Sepat: The ancient Egyptian term for an administrative province of Egypt.

Sesen: A blue Lotus flower. This is a symbol of the sun, of creation and rebirth.

Set Amentet: This means "the mountain of the underworld," a common name for the cemeteries were in the mountains or desert on the western bank of the Nile.

She: A pool of water. The Egyptians believed water was the primeval matter from which aII creation began.

Shen: A loop of rope that has no beginning and no end, it symbolized eternity. The sun disk is often depicted in the center of it. The shen also seems to be a symbol of protection.

Sistrum: The sistrum was a sacred percussion instrument used in the cult of Hathor. The sistrum consisted of a wooden or metal frame fitted with loose strips of metal and disks which jingled when moved. This noise was thought to attract the attention of the gods.

Sphinx: A figure with the body of a lion and the head of a man, hawk or a ram.

Stela: A slab or wood,that was decorated with paintings, reliefs or texts.

Tuat: The land of the dead. It Iies under the earth and is entered through the western horizon.

Udjat: The sound eye of Horus. Symbolizes healing and protection.

Uraeus: The cobra is an emblem of Lower Egypt. It is associated with the king, and kingdom of                                        Lower Egypt. It is a symbol of kingship. It is also associated with the sun and with many deities.                                       The cobra represented the "fiery eye of Re", in which two uraei can be seen on either side of a                                        winged solar disk. Starting in Middle Kingdom The uraeus appears as a symbol worn on the                                             crown or headdress of royalty. It is used as a protective symbol.

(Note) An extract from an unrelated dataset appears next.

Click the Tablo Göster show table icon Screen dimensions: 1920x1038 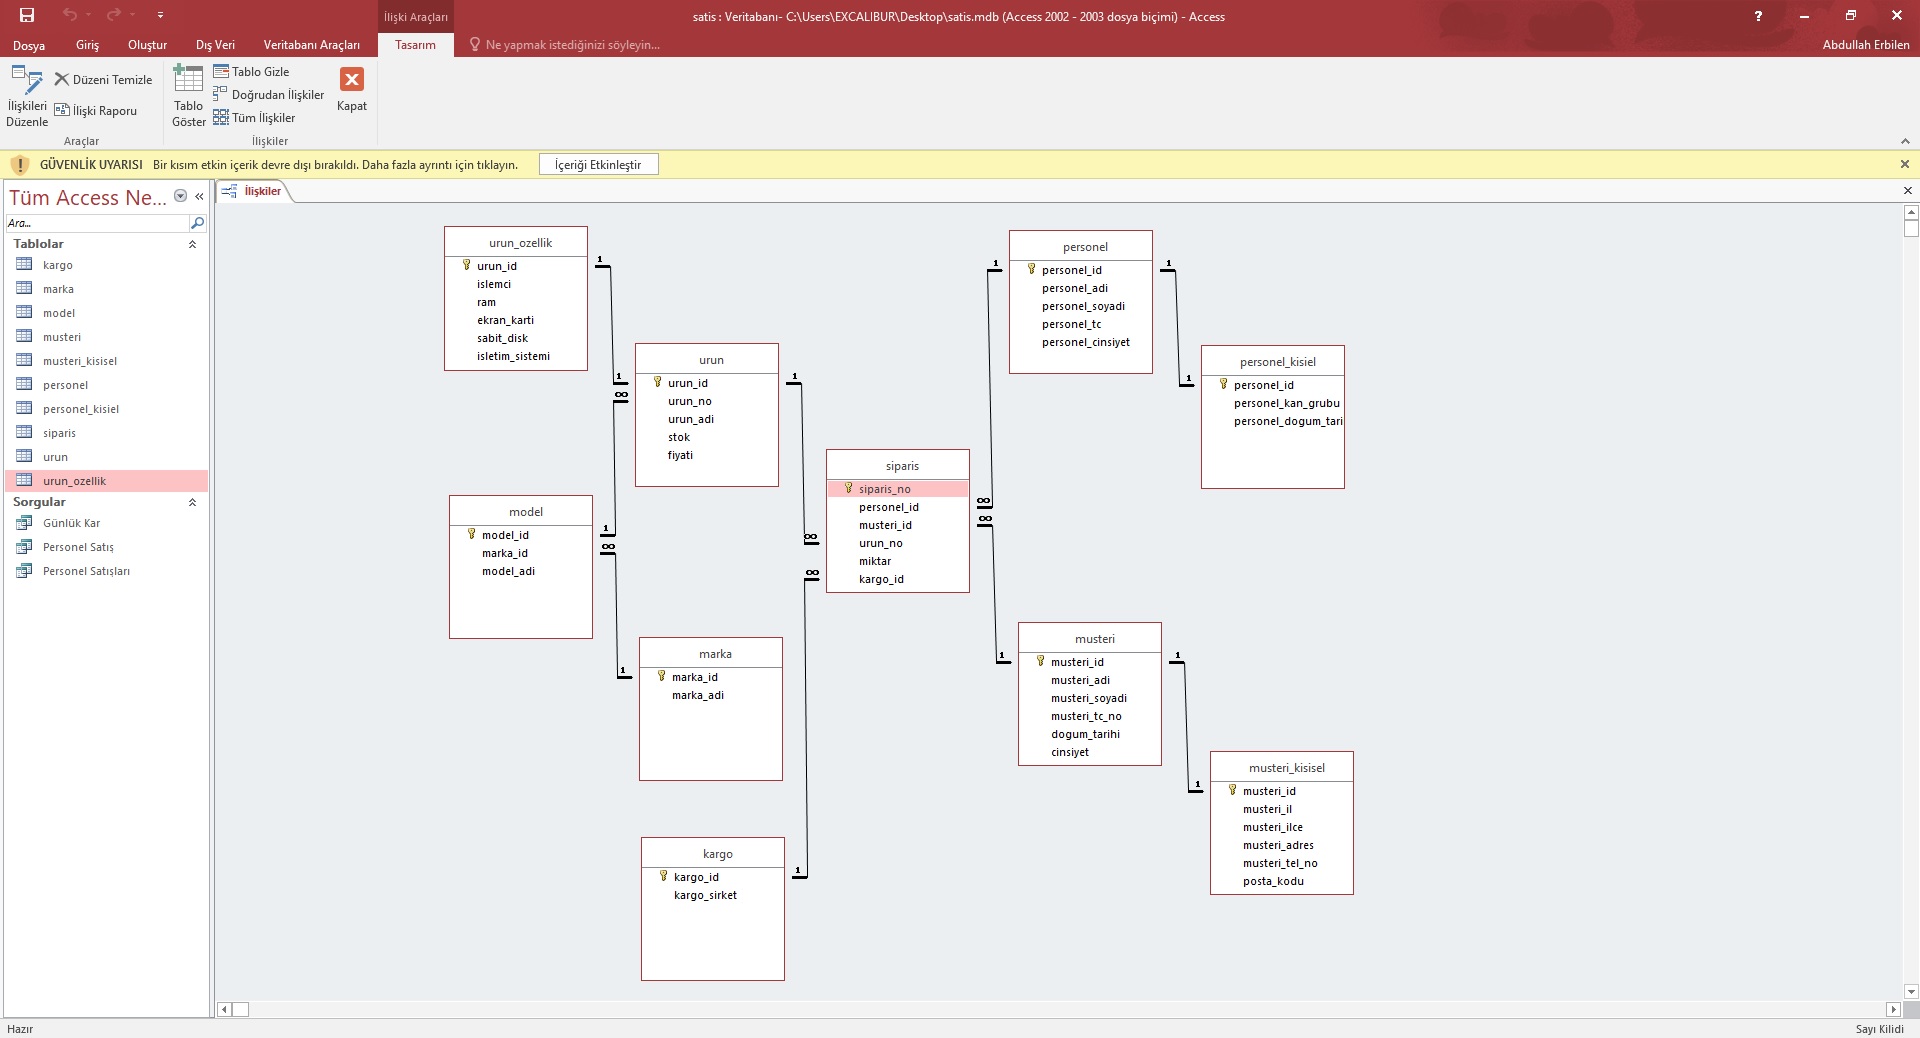tap(188, 80)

Ushabtis: Literally translated it means "to answer." It is a small mummiform figure placed in tombs to do work in the afterlife on behalf of the deceased.

Was sceptor: This is a symbol of power and dominion. The was sceptre is a straight staff with a forked base and topped with an angled transverse section. The top of the staff was often shaped as the head of some creature.

Winged Solar Disk: This is a form that the god Horus Behudety (Horus of Edfu) takes in his battles with Seth. The earliest example of this image is found in the Ist Dynasty.